To begin, assemble a dissecting microscope, two forceps with fine tips, scissors, a one milliliter syringe needle, and filter paper on a working platform. Next, using elbow scissors, nucleate the eyes from an anesthetized mouse. Place the eyes into a glass dish containing 4%paraformaldehyde and 0.2%picric acid in 0.1 molar phosphate buffer.
On the dissecting microscope, using a one milliliter syringe, punch a hole at the corneal limbus and cut off the anterior segment with scissors. Use forceps to remove the lens from the inner retinal surface. Now using two forceps, carefully peel the sclera until the retina is completely isolated from the eye cup.
Subsequently, cut the retina into four pieces. After overnight fixation and 4%paraformaldehyde solution, wash the retinal tissues in 0.01 molar PBS six times for 10 minutes each. Incubate the retinal tissue in 1%sodium borohydride in 0.01 molar PBS for 30 minutes.
Again, wash the retinal sections in 0.01 molar PBS at least six times. Then, remove the vitreous with filter paper. And using a double-edged razor blade, slice the retina into small sections between 100 and 300 micrometers.
Wash the retinal stripes in 0.01 molar PBS six times for 10 minutes each before incubating them with Reagent A and Reagent B from the ABC kit for two days. Next, wash the retinal stripes in 0.05 molar tris buffer three times for 10 minutes each. Pre-incubate the retinal stripes with 5%Reagent 1 and 5%Reagent 3 from the diaminobenzene, or DAB kit, in distilled water for one hour at room temperature.
To stain the retinal stripes with DAB, add the same volume of solution from three tubes in the DAB kit in sequence. Under the dissection microscope, observe the staining condition. Wash the retinal strips with 0.05 molar tris buffer three times for 10 minutes each.
Finally, wash the strips in 0.01 molar PBS six times for 10 minutes each. In control experiments, cone pedicles with two ribbons and rod spherical with one ribbon showed no immunoreactivity in the absence of primary antibodies. Protein kinase C alpha identified rod bipolar cells in the retina.

• [DATASET RECORDS]
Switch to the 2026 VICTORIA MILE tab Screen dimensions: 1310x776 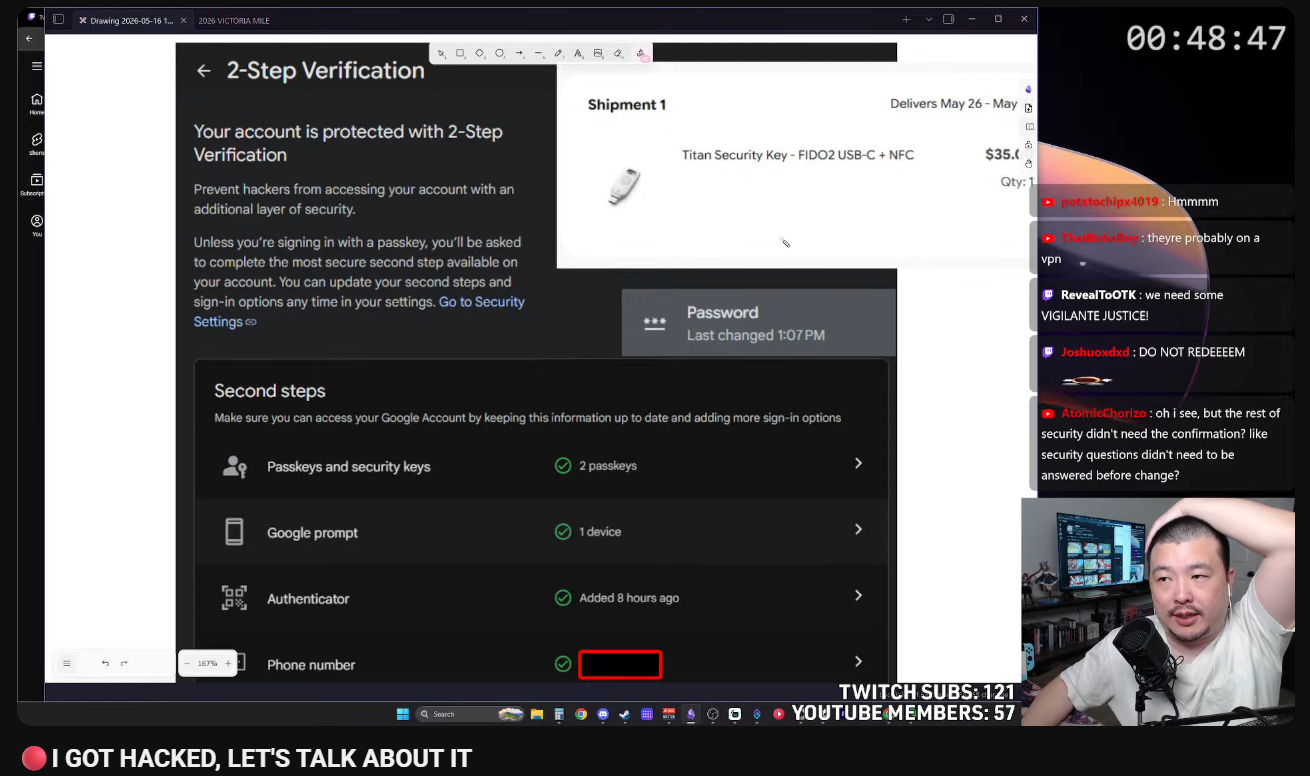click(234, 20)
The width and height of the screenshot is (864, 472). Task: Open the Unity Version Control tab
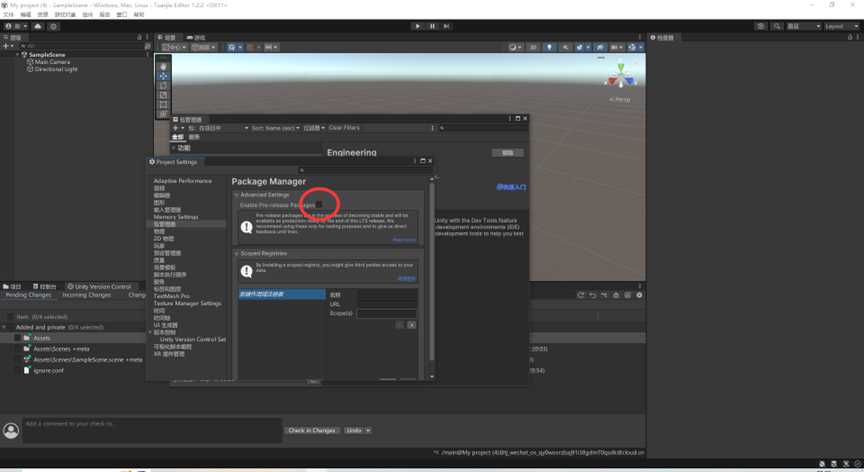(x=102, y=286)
==
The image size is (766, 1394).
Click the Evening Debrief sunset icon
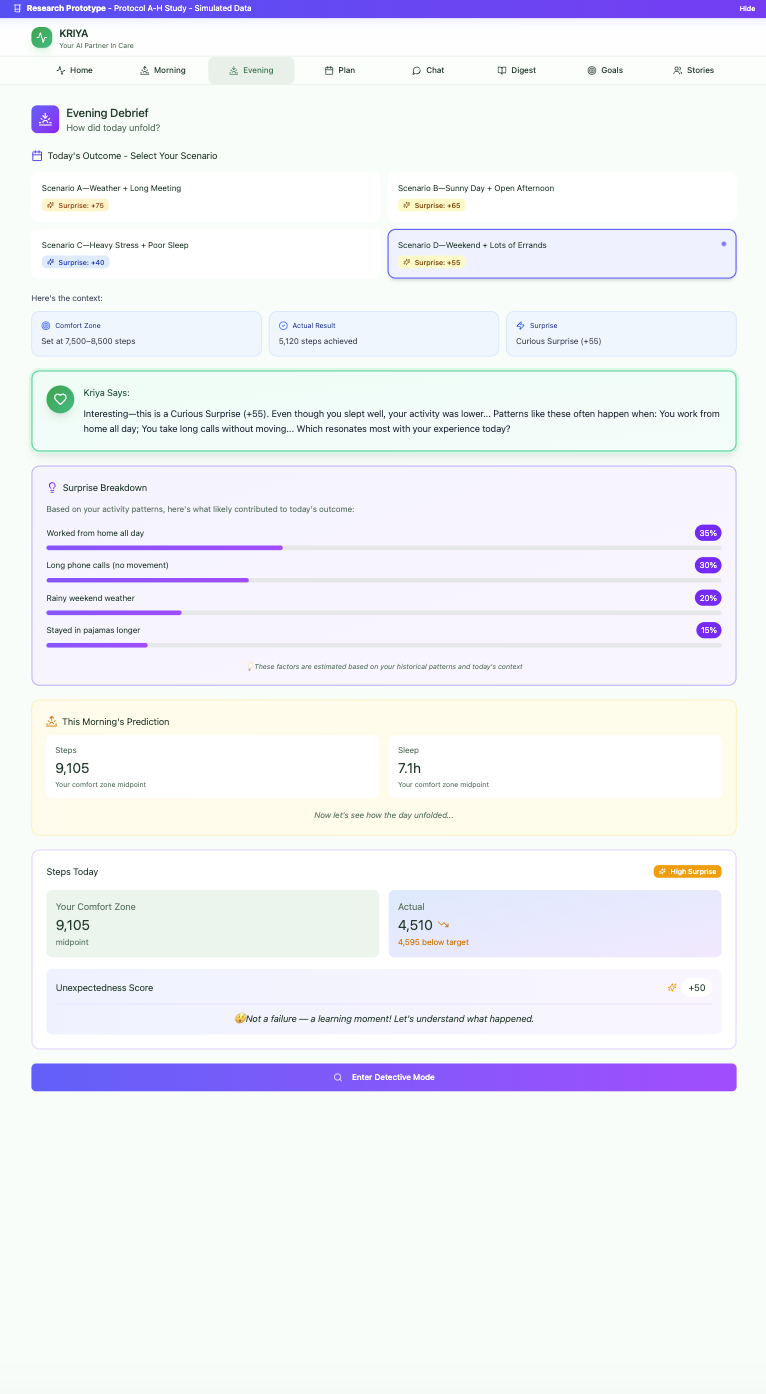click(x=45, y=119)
==
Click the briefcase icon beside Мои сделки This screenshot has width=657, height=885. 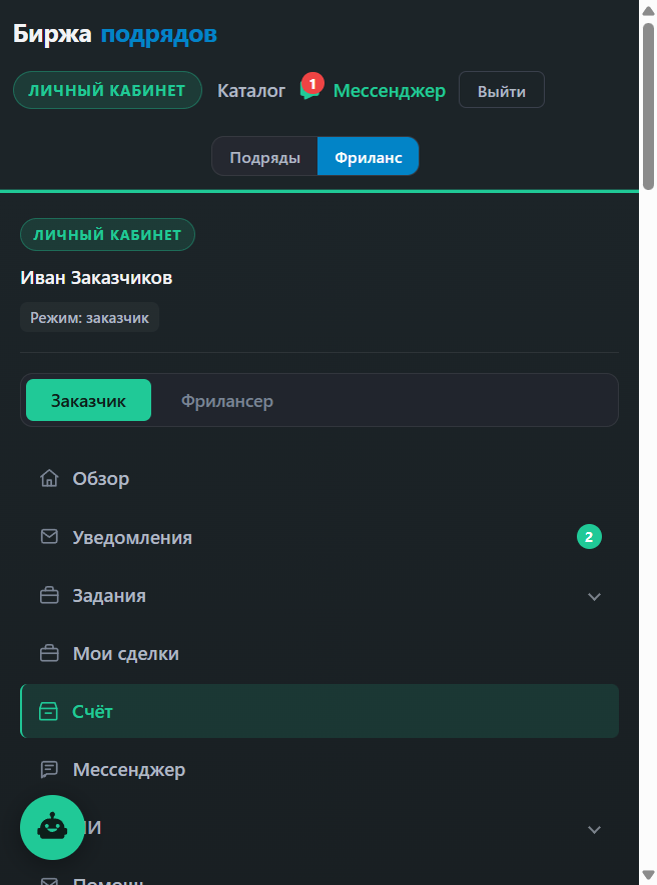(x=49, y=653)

• [AIM OF THE EXERCISE]
Answer from the retina dissection protocol above:
(a) What solution are the removed eyes placed into?
(b) For how long is the retinal tissue incubated in 1% sodium borohydride?
(c) What size range are the retinal sections cut to with the double-edged razor blade?

• [FINISHED EXERCISE]
(a) 4% paraformaldehyde and 0.2% picric acid in 0.1 molar phosphate buffer
(b) 30 minutes
(c) Between 100 and 300 micrometers